Весь сборник издан им под именем Четьих Миней и по числу месяцев разделяется на 12 книг. Здесь помещены и библейские книги под числами, на которые падает празднование описываемых в них святых. Так, под 1 сентября помещена книга Иисуса Навина, а вместе с ней Судей и Руфь, потому что память Иисуса Навина празднуется Церковью 1 сентября. Книга Иеремии помещается под 1 мая и т.п.
Но не все ветхозаветные книги помещены у Макария. Пятикнижие помещено сокращенно и отрывочно с перифразами. Из исторических книг в более цельном виде помещены Иисуса Навина, Судей, Руфь, 1 и 2 Царств и 1 и 2 Маккавейские, а остальных 12 вовсе нет, может быть потому, что древних списков, не найденных еще при Геннадии, и теперь не находилось, а в новых списках «папежских», т.е. в переводах с Вульгаты, внесенных в Геннадиеву Библию, Макарий не хотел помещать этих книг.
Из учительных книг помещены: Псалтирь с толкованиями в трояком виде, Иов, Екклезиаст и Премудрость Сираха. Остальных трех нет, может быть по вышеуказанной же причине. Пророческие книги помещены все 16. Таким образом, целых 15-ти книг вовсе нет.
Издаваемый библейский текст Макарий старался «елико возмогох, исправити». Впрочем «исправление» не слишком ценно. Он сделал множество добавлений изъяснительного характера. Одни добавления к основному священному тексту кратки и способствуют лишь изъяснению его, а другие довольно обширны и состоят из аналогий между Ветхим и Новым Заветом.
Самый текст Священных книг, отличаясь сравнительной ясностью, уступает в точности, много заключает свободных уклонений и вообще свободного обращения с древним оригиналом. Много поправок основано на греческих списках (особенно близких к ватиканскому и альдинскому изданиям), но много и не имеют себе греческих параллелей, основаны же они на древних, пока еще не найденных, славянских редакциях, или на собственном свободном отношении Макария к издаваемому тексту.

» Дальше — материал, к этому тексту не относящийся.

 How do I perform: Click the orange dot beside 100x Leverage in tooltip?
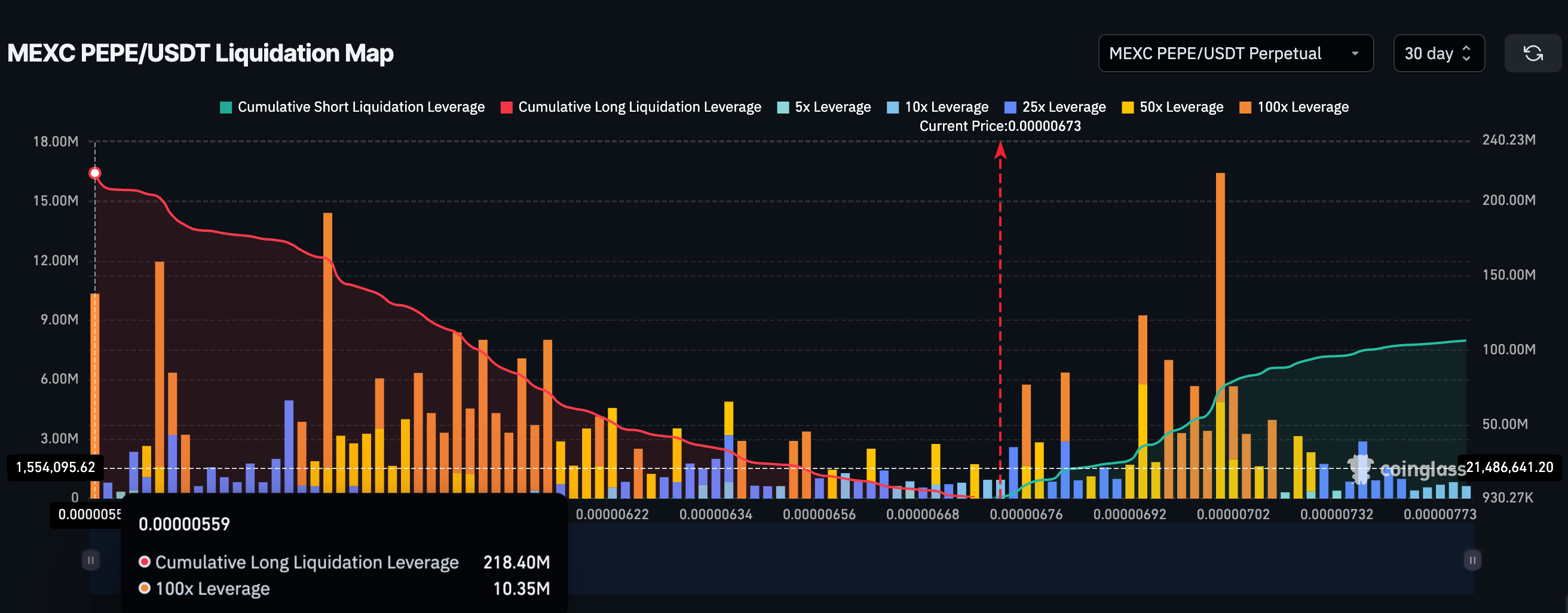145,589
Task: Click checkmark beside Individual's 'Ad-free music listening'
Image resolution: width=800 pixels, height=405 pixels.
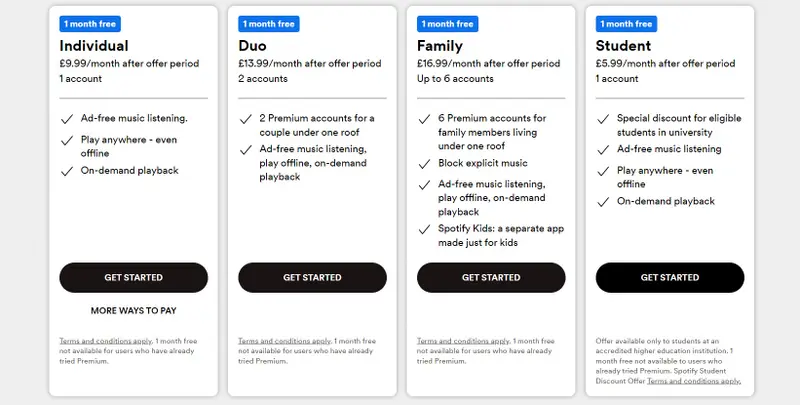Action: (67, 119)
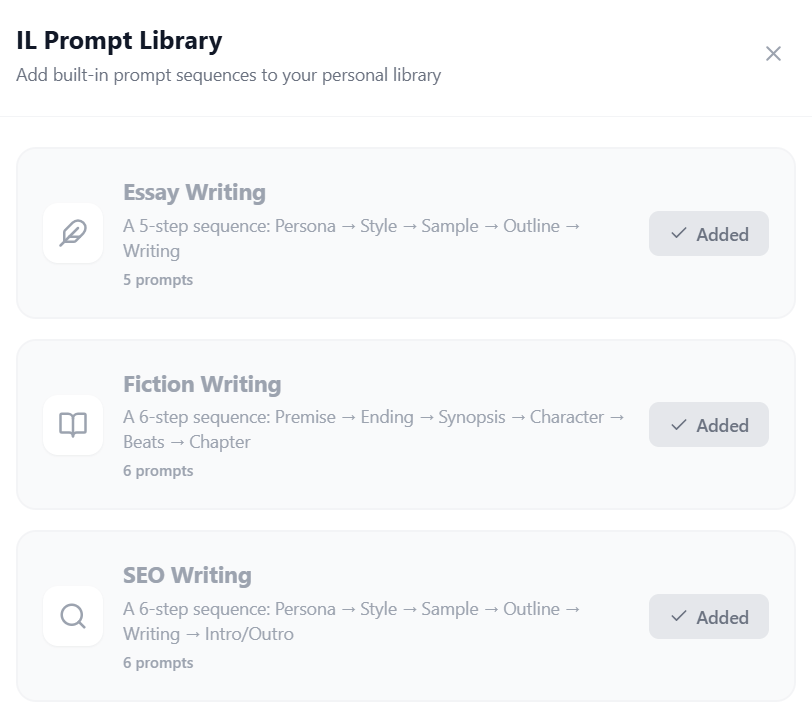Click the SEO Writing 6-step sequence description
The width and height of the screenshot is (812, 713).
coord(351,621)
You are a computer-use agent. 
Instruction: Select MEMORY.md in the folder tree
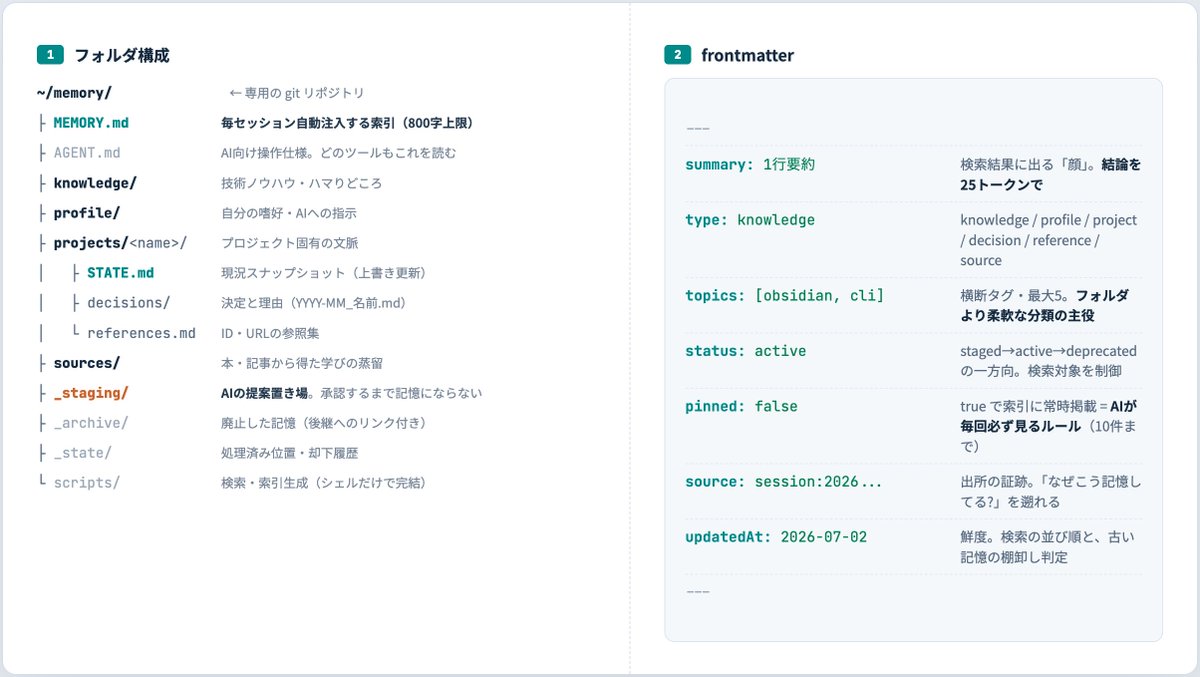tap(91, 123)
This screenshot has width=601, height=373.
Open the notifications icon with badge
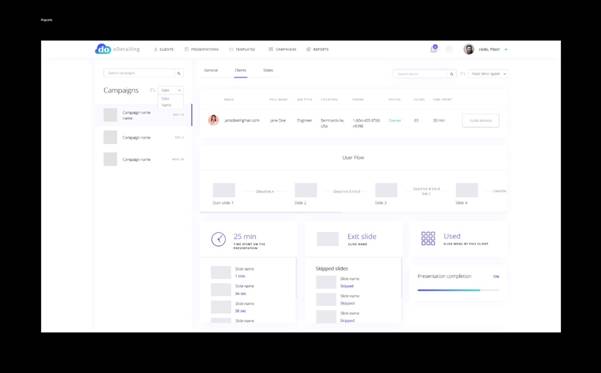click(x=434, y=49)
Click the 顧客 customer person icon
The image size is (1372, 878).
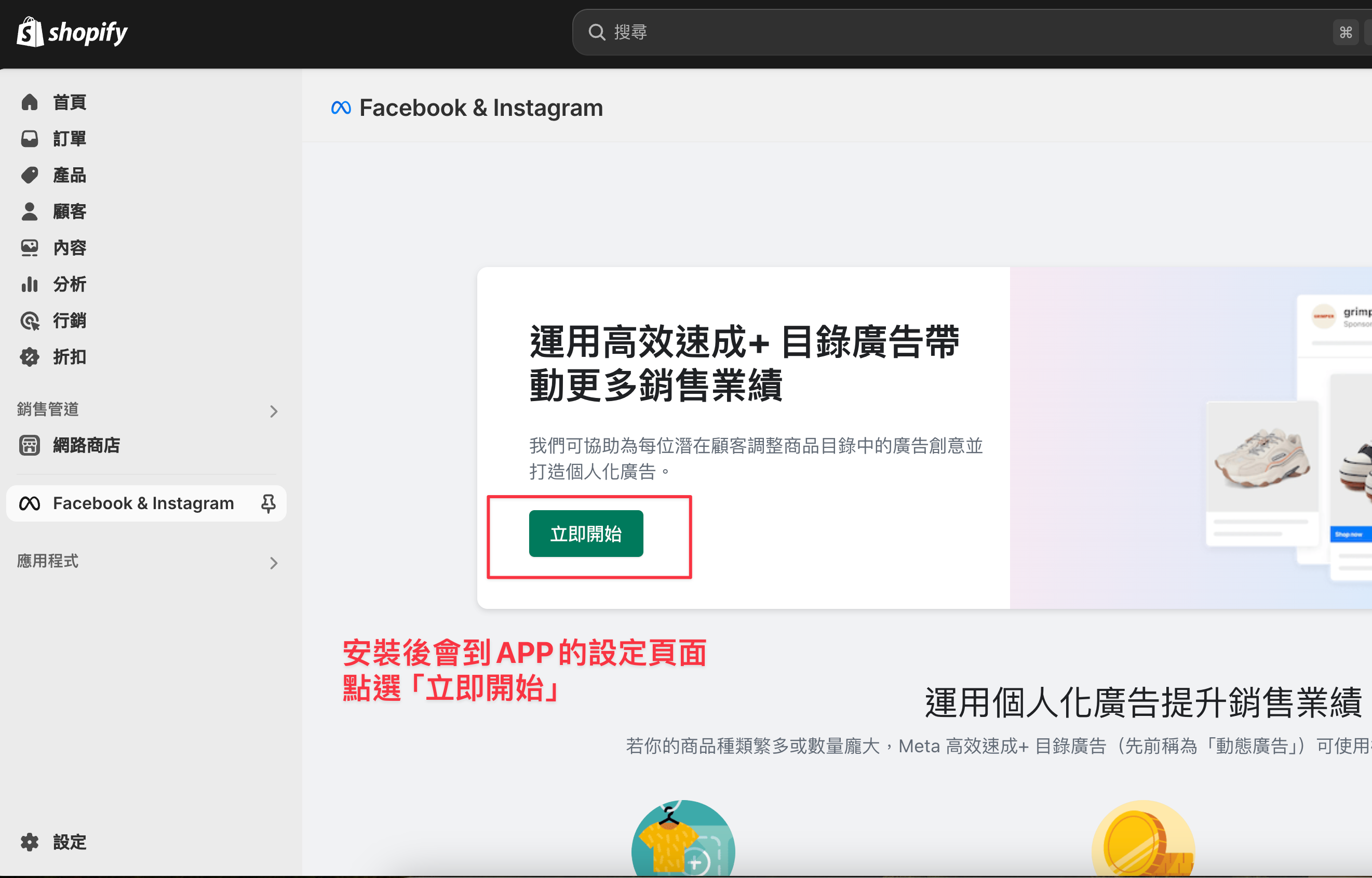(x=30, y=211)
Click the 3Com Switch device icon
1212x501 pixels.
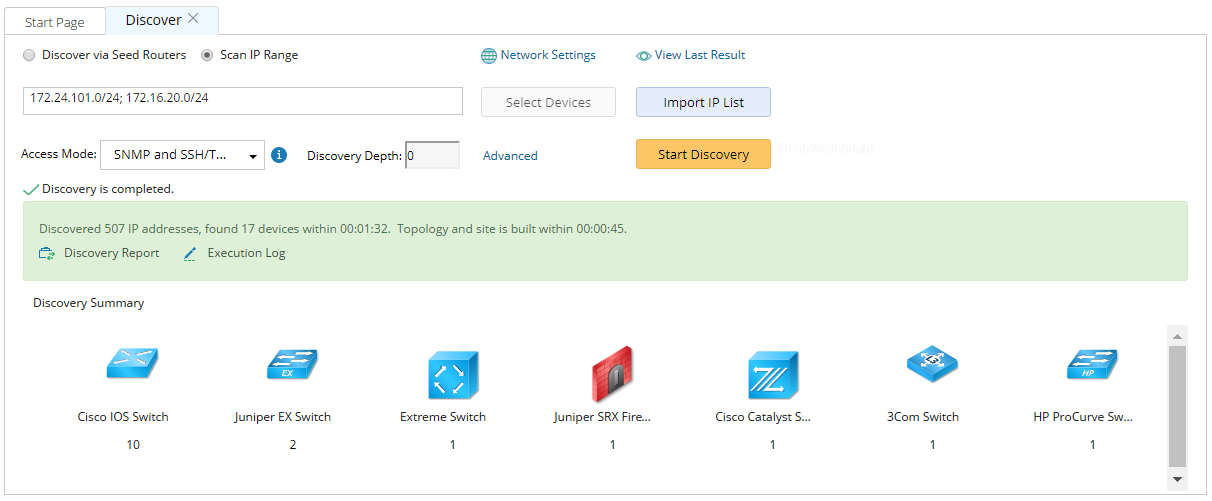932,365
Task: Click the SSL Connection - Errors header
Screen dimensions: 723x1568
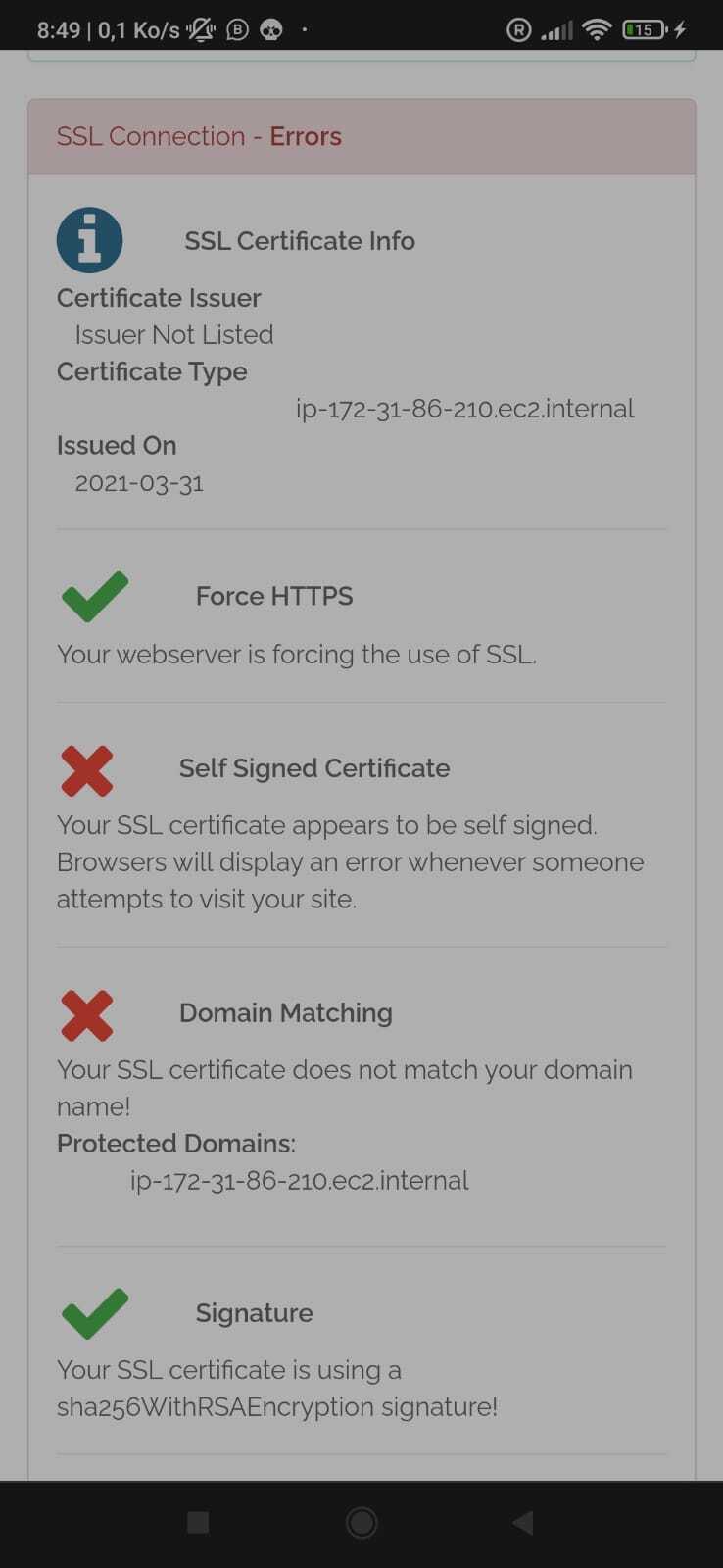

Много чтений отличается выразительностью. Нужно, впрочем, заметить, что библейский текст Макарьевских Четьих Миней не имел особого влияния и значения в дальнейшей истории славянского библейского текста. Труд его есть лишь один из археологических памятников в судьбах древнего славянского текста и последний по времени происхождения в истории славянского рукописного текста.